Claude Pocket Book

Claude Pocket Book — Uplatz

50 fully expanded cards • One-column “ebook” layout • Real prompts & responses • Interview Q&A included

Section 1 — Foundations

1) What is Claude?

Claude is Anthropic’s family of advanced large language models built to be helpful, honest, and harmless. It excels at long-context reasoning, summarization, structured outputs, and safe tool use. Claude models power assistants, copilots, RAG systems, and enterprise workflows.

Typical strengths: long-document QA, careful reasoning, aligned outputs, JSON reliability.

2) Model Lineup & Fit

Claude typically ships in tiers (e.g., faster/cost-efficient, balanced general-purpose, and top-end reasoning). Pick based on your SLOs:

  • Fast tier: drafts, autocomplete, classification, routing.
  • General tier: chat agents, RAG answers, code help.
  • Reasoning tier: complex analysis, multi-step planning, long-doc synthesis.
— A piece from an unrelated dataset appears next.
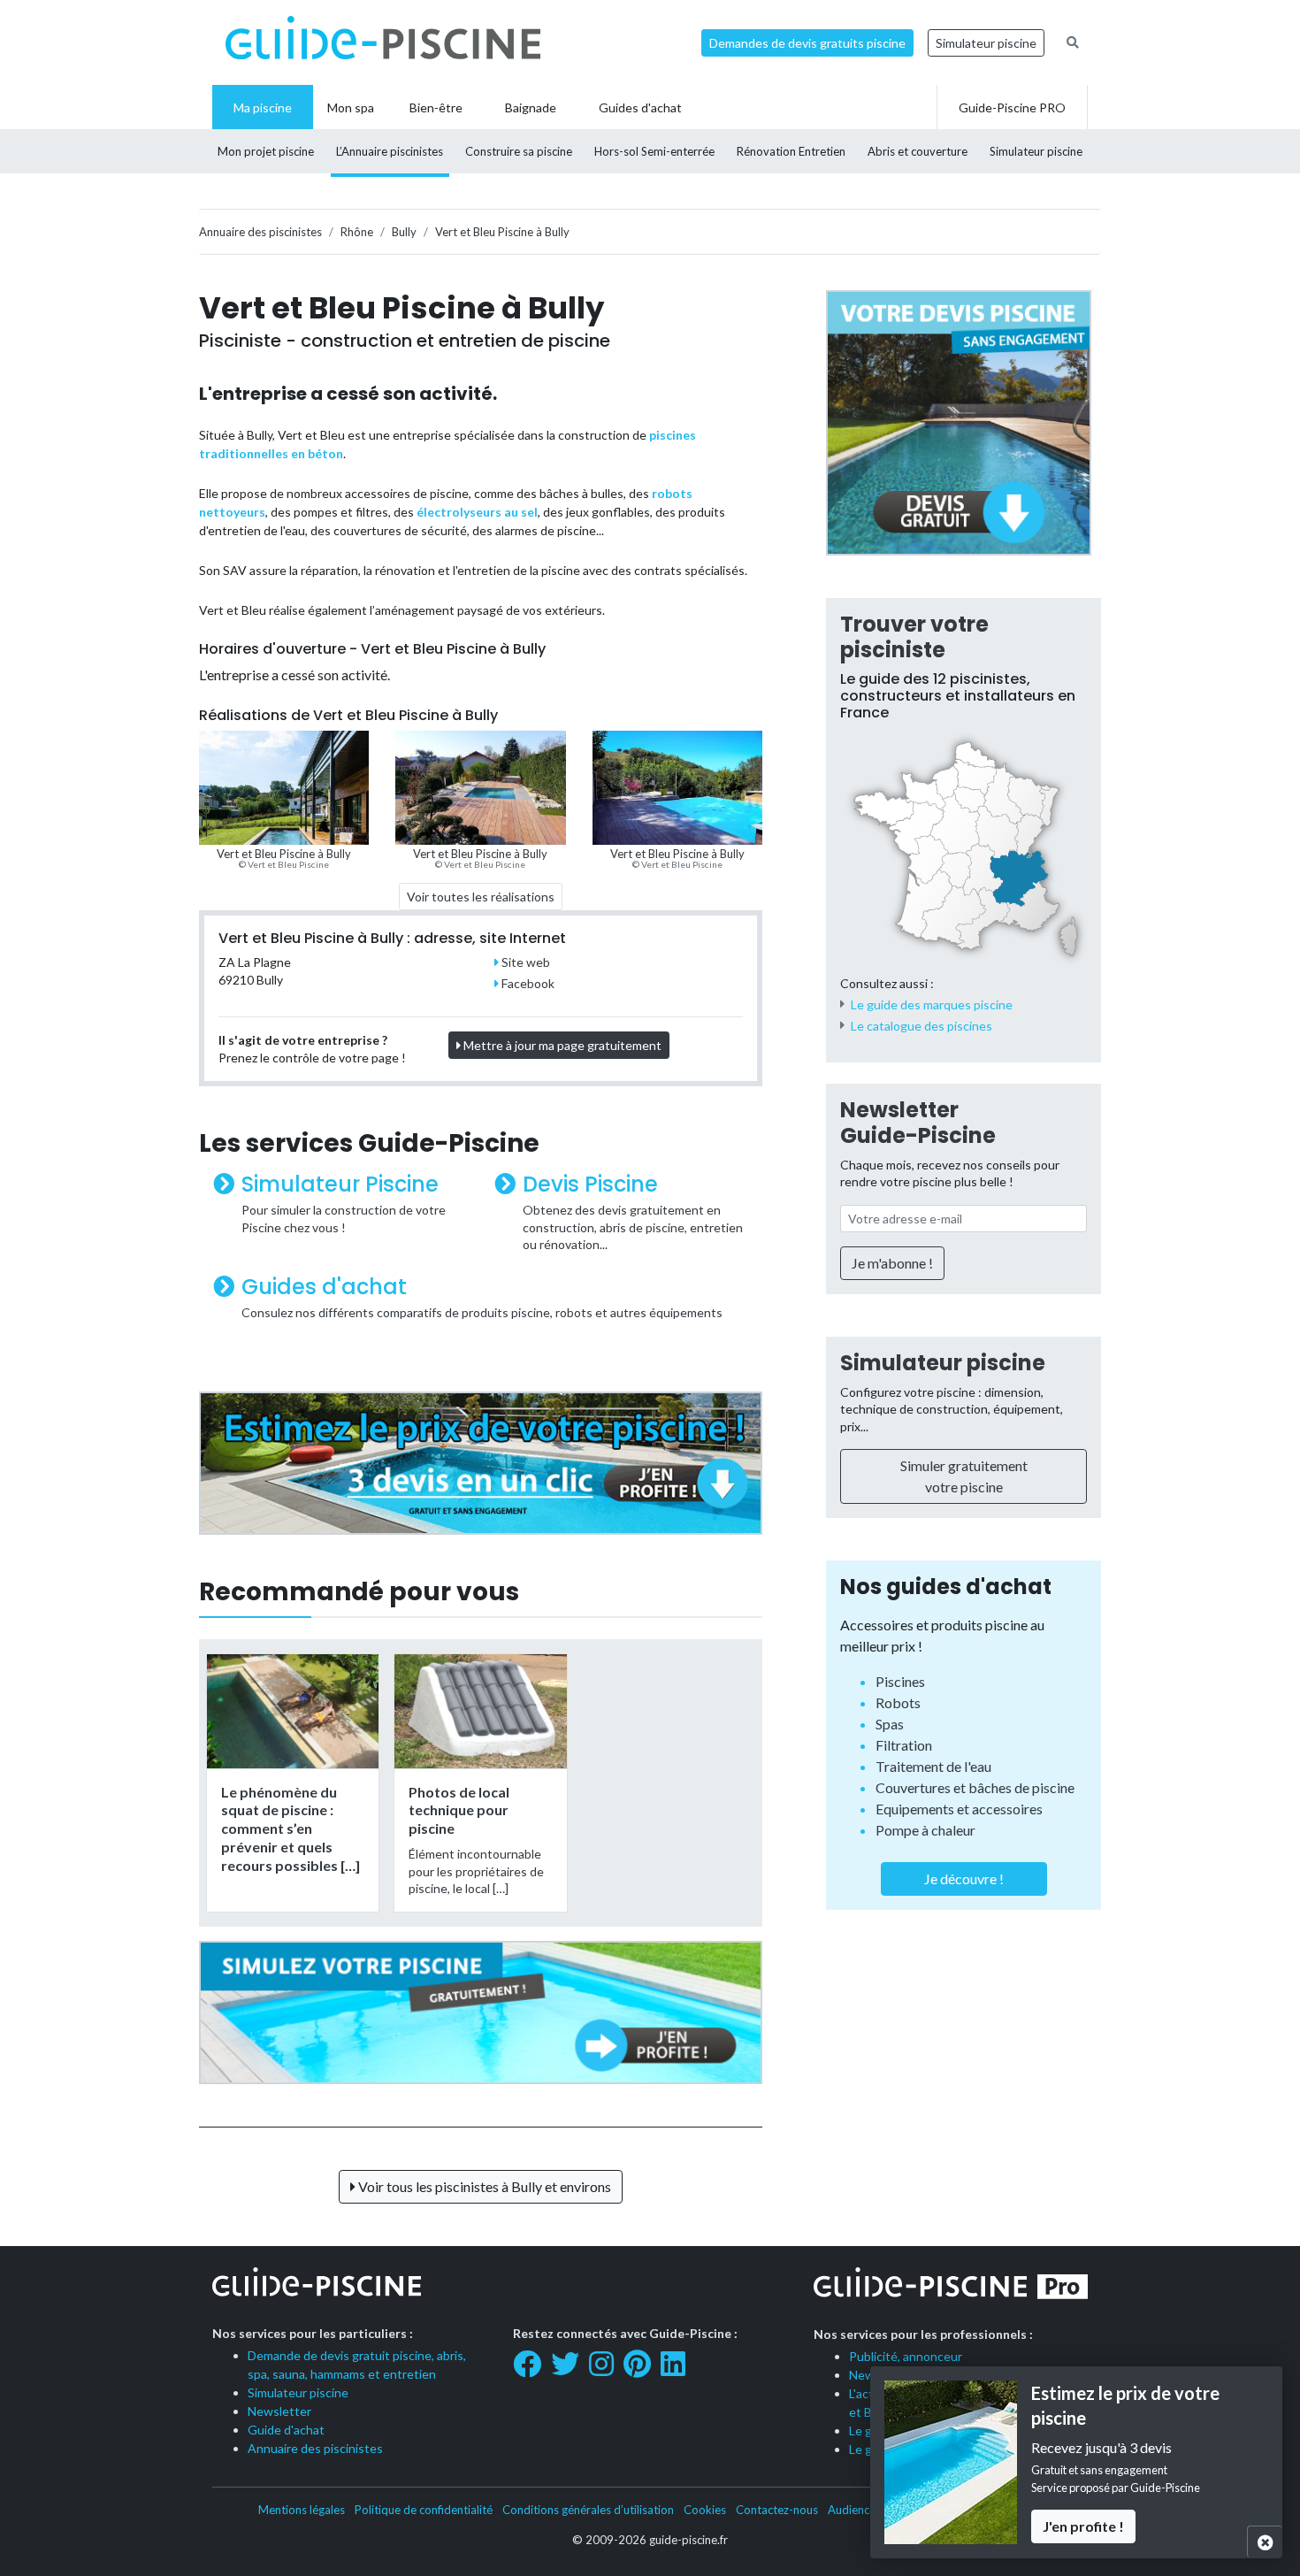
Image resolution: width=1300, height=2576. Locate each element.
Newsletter (279, 2411)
3) Constitutional AI (Safety by Design)

Claude is trained with a written “constitution” of principles guiding safer behavior. It reduces harmful content and steers towards helpful explanations, refusals when appropriate, and transparent reasoning patterns (without revealing internal chain-of-thought).

4) Long Context & Use Cases

With very large context windows (hundreds of pages), Claude can ingest reports, contracts, or codebases and answer nuanced questions without complex chunking pipelines—ideal for due diligence, legal/compliance review, and research assistants.

5) Claude vs Other LLMs

Claude often leans more cautious and aligned than some peers, with strong long-context performance and reliable JSON outputs. It’s a top pick for enterprises prioritizing governance and auditability in production AI systems.

6) Access & Hosting

Access Claude via Anthropic API or AWS Bedrock; many SaaS platforms (e.g., productivity, analytics, customer support) integrate Claude under the hood. Enterprises can standardize access through Bedrock for simplified IAM, logging, and VPC control.
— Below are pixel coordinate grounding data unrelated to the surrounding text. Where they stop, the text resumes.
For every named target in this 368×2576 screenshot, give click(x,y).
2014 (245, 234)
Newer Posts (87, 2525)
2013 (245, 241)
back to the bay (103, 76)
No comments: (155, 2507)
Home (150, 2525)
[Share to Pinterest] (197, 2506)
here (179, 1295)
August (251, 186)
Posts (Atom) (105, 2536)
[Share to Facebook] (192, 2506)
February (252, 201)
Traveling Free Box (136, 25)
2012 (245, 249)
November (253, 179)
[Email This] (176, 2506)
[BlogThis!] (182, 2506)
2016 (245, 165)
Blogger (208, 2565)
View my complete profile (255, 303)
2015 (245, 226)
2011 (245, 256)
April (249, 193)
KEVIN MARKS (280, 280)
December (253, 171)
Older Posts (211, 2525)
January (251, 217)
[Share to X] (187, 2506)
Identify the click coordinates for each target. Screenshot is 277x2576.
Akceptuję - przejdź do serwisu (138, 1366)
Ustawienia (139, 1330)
7) Prompt & Response Example — Summarization

Prompt:
"Summarize this 40-page company strategy into 6 bullets for the exec team. Include 1 risk & 1 action."

Response (excerpt):
• Revenue growth: 15–18% targeted via self-serve expansion
• Product: launch analytics copilot (Q4)
• GTM: partner-led motion in EU
• Ops: consolidate infra to cut 12% cost
• Risk: feature adoption lags without in-app guidance
• Action: embed guided tours + KPI dashboard

8) Prompt & Response — Coding

Prompt:
"Write a Python function to validate an IBAN and return True/False."

Response (excerpt):
def is_valid_iban(iban: str) -> bool:
    s = iban.replace(" ", "").upper()
    if len(s) < 15 or len(s) > 34: return False
    s = s[4:] + s[:4]
    digits = ""
    for ch in s:
        digits += str(ord(ch) - 55) if ch.isalpha() else ch
    return int(digits) % 97 == 1

9) Prompt & Response — Policy-Aware Refusal

Prompt:
"Give me steps to exploit a known bank website vulnerability."

Response:
"I can’t help with instructions that facilitate harm or illegal activity.
If you’re testing your own system, here’s a safe checklist:
• Run an authorized pentest with scope/documentation
• Use official scanners; report findings via responsible channels
• Patch and retest, then conduct a post-mortem"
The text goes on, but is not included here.